The collaborative study indicated relative toxicity of six artificial sweeteners (aspartame, sucralose, saccharine, neotame, advantame, and acesulfame potassium-k) and 10 sport supplements containing these artificial sweeteners.

Sweeteners are used in an array of products, with researchers concerned people may unknowingly be consuming the harmful ingredient. Further negative news in regards to artificial sweeteners is that they have also been identified as emerging environmental pollutants being found in drinking and surface waters, as well as groundwater aquifers; potentially the tested bioluminescent bacterial panel could be used for detecting artificial sweeteners in the environment.

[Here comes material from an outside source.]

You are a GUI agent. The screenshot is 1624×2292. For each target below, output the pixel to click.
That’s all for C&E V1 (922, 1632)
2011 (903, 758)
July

"My recommendation is to not use artificial sweeteners", Ariel Kushmaro, a professor of microbial biotechnology at Ben-Gurion University, told Business Insider.

Note: Content may be edited for style and length.

The researchers believe the reason to be that the food consumed throughout the day made up for the calories not found in the artificially-sweetened beverages.

Their findings were published in the journal Molecules. The bacteria that is found in the digestive system turned toxic when they are exposed concentrations as low as only one mg./ml. of the artificial sweeteners.

In a lab trial, all six of the sweeteners were exposed to bacteria that are commonly found in the gut, and these bacteria were then genetically modified to contain fluorescent compounds which glow when they detect toxins. During the study, researchers discovered artificial sweeteners weren't linked to a reduction of weight or BMI (body mass index) and actually increased the risk of high blood pressure, type 2 diabetes, stroke and heart disease. It only takes 1mg/ml for the substance to adversely affect gut bacteria.

Could artificial sweeteners seriously damage your health?

Kushmaro is planning to run more tests of gut bacteria in the hopes of zeroing in on the mechanisms at work in an artificial sweetener-altered human gut.

Researchers are still cautious about all artificial sweeteners, including stevia, because research studies to date have painted a confusing picture of their potential health benefits and harms.

As you can imagine, more people are reading The Jerusalem Post than ever before.